Kitsch al punto giusto (un gusto estetico che Diabolik levati) e di un divertimento sagace, La decima vittima vale oggi forse più che nel 1965. Di sicuro c’è che allora era avanti coi tempi. E lo era anche Petri con la sua denuncia sociale, verso i costumi, gli usi, il baratro dell’arte provocato da un mondo massmediale dove la pubblicità non solo è tutto, ma è ovunque. Il regista scarnifica le certezze degli italiani privandoli della loro identità nazionale, ormai miraggio di un passato illustre, ormai condizionata dalla dominanza estera, ormai condannata a svanire come quella di una civiltà antica. Elio Petri ierifica il presente rendendolo atemporale. Il film parla di un mai, di un sempre, di un d’ora in avanti. Anche il fulcro della vita subisce questo trattamento: il sesso viene de-eroticizzato.

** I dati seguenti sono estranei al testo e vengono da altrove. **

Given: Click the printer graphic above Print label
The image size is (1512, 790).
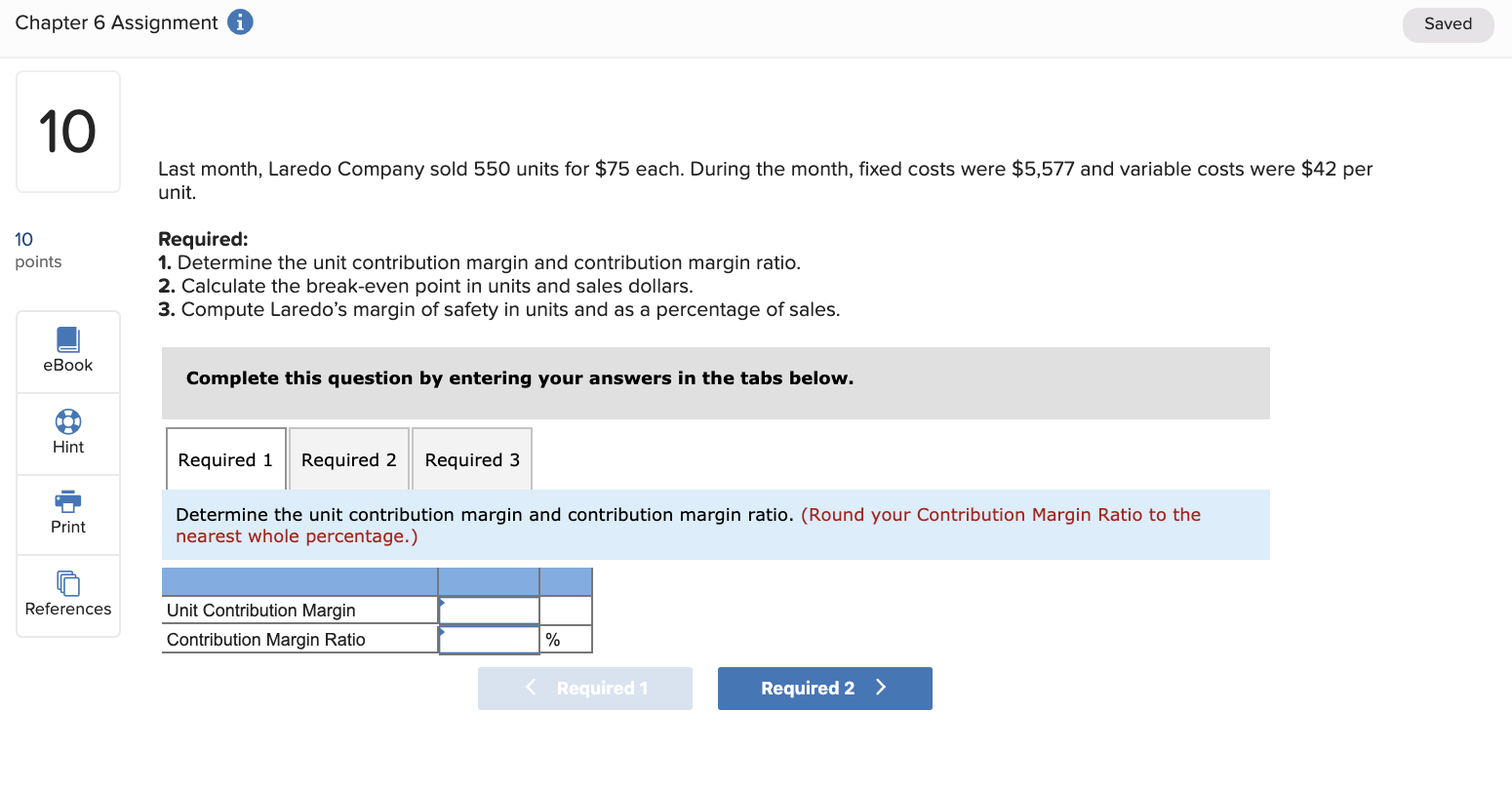Looking at the screenshot, I should (67, 502).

Ed è così che la bomba sexy Ursula Andress o la più snella Elsa Martinelli, succinte e mezze-svestite per quasi tutto il film, allo spettatore e al protagonista (Marcello nei panni di Marcello, in tutti i sensi) provocano poco o nulla.

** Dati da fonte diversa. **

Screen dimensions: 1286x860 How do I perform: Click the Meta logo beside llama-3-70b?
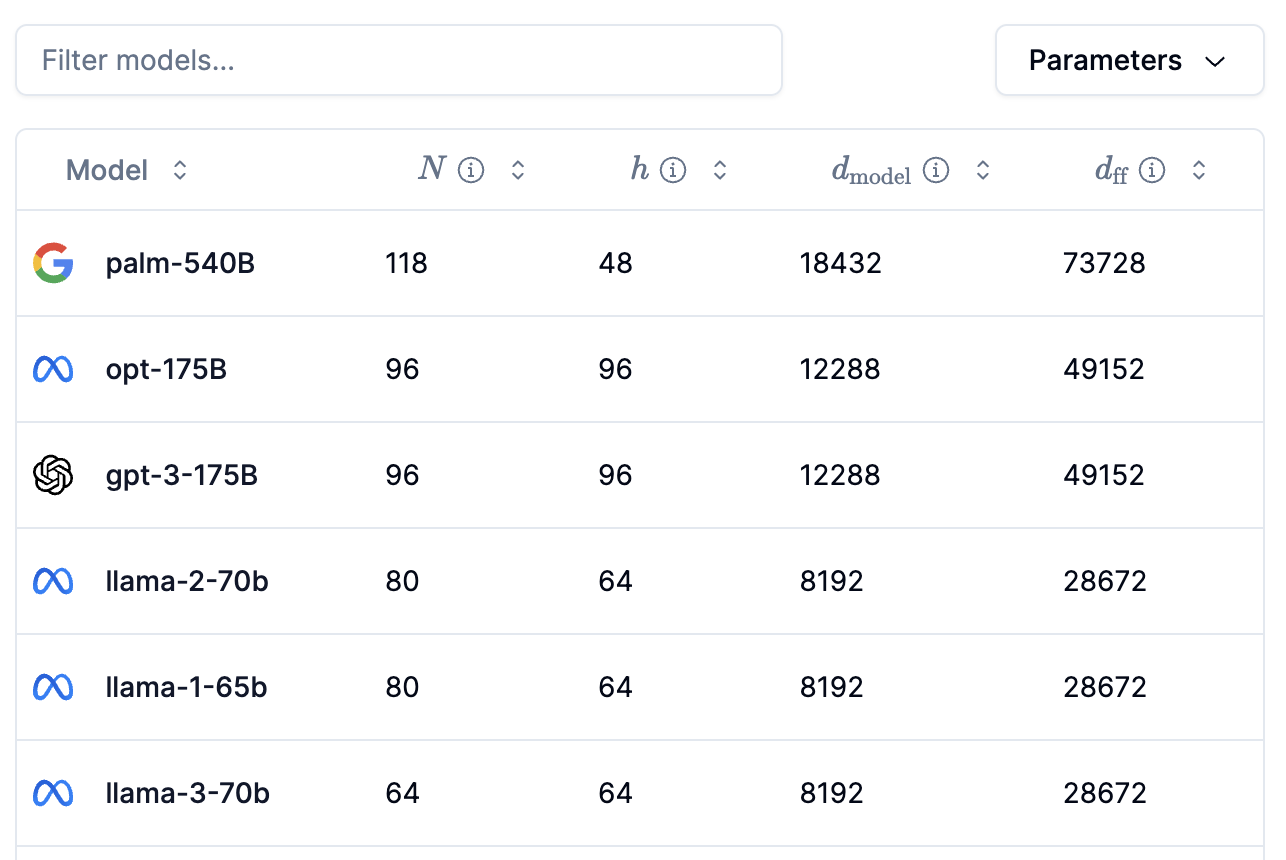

La decima vittima è il chiaro esempio di una sceneggiatura passata per troppe mani e troppe menti brillanti, ma a differenza di altri casi il risultato finale è di quelli notevoli. Cadaveri che galleggiano sul Tevere, cultisti del tramonto, greggi sulla spiaggia, robotici bambini, meccanici animali domestici, macchinazioni femminili, ideologie patriarcali imbevute di misoginia, bikini e stivali esplosivi, residui nazisti, ippodromi ottocenteschi, iniezioni nelle chiappe, musicisti jazz bagnati dal sole, i gorgheggi surrealisti di Mina … bisogna pensare a una qualsiasi cosa assolutamente folle, La decima vittima la mostrerà.